Logging is degraded

Resolved
Dec 13, 2024 at 07:08am UTC

Update

The RCA is tracked on the following Google public issue: https://issuetracker.google.com/issues/363324206

They have enabled a liveness probe on the cluster to ensure this doesn't happen again. We are taking some precautionary steps to avoid this entirely in the future.

Updated
Dec 03, 2024 at 05:30pm UTC

Update from Clickhouse team:

While looking at our monitoring tool, We observed a spike in vCPU and a high throttling percentage soon before your pods went down. This was happening around 10:06 UCT.

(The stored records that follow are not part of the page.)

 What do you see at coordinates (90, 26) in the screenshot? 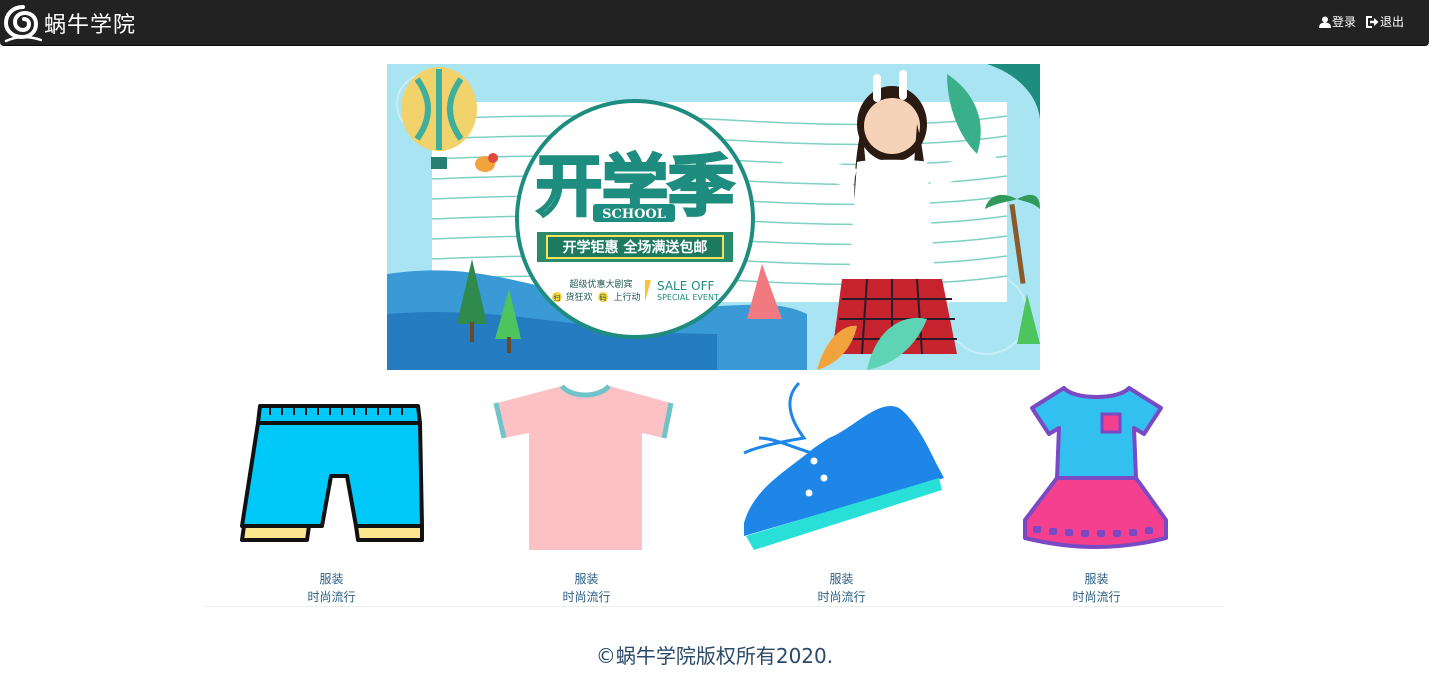
I see `brand-name: 蜗牛学院` at bounding box center [90, 26].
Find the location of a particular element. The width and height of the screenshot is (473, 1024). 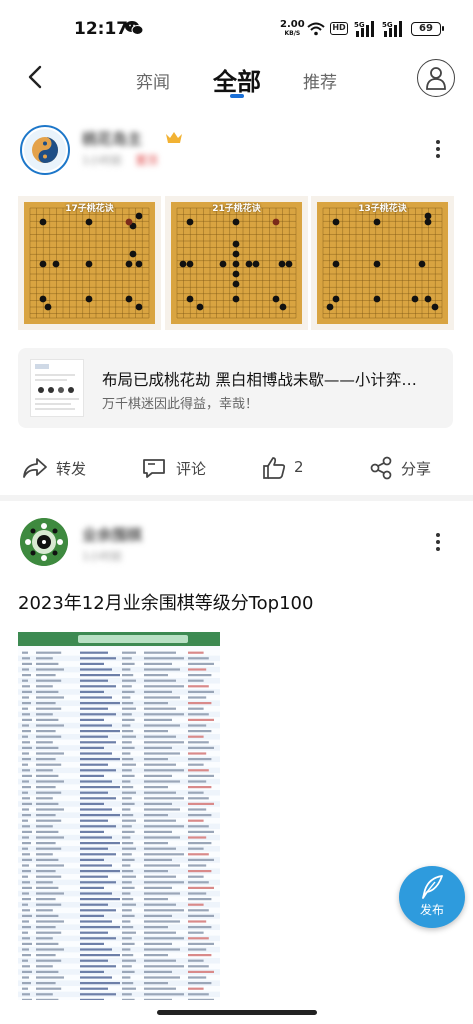

like-count: 2 is located at coordinates (299, 467).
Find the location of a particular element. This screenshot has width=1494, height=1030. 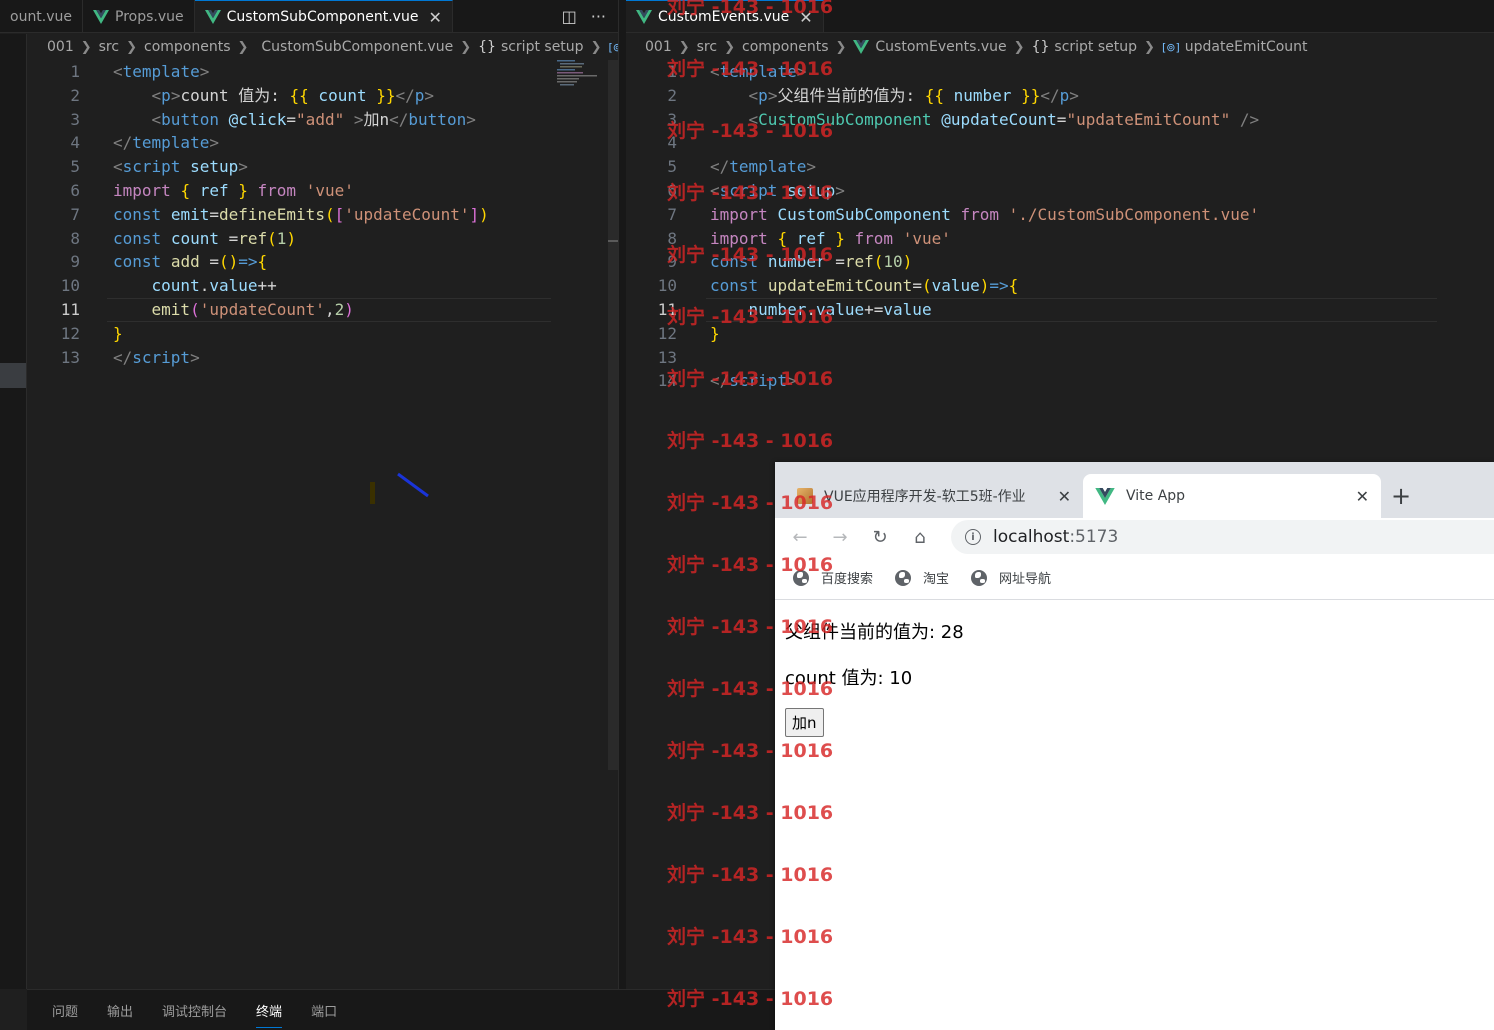

split-editor-icon: ◫ is located at coordinates (570, 16).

Then, around 10:09 UTC, the pods went down and became unhealthy because they were not responding to K8s readiness probes. We didn't observe any particular change in the usage pattern before the outage, so we are escalating this issue to the cloud team and asking for an investigation.

Updated
Dec 03, 2024 at 12:55pm UTC

Everything is stable now. We have asked Clickhouse's on-call engineer for the detailed report. It will be attached with the next update.

Updated
Dec 03, 2024 at 11:04am UTC

New cluster is up and running. API service is using this new cluster. We are triggering re-indexing now.

Updated
Dec 03, 2024 at 10:59am UTC

New cluster is ready and up. Our services will start writing to this cluster. We are triggering migration of old data.

Updated
Dec 03, 2024 at 10:45am UTC

The existing cluster is blocked - we are creating a new cluster and migrating all data. ETA 30 mins.

Created
Dec 03, 2024 at 10:37am UTC

Clickhouse-hosted deployment for us-west-1 region is impacted. We are in touch with them and working on mitigation.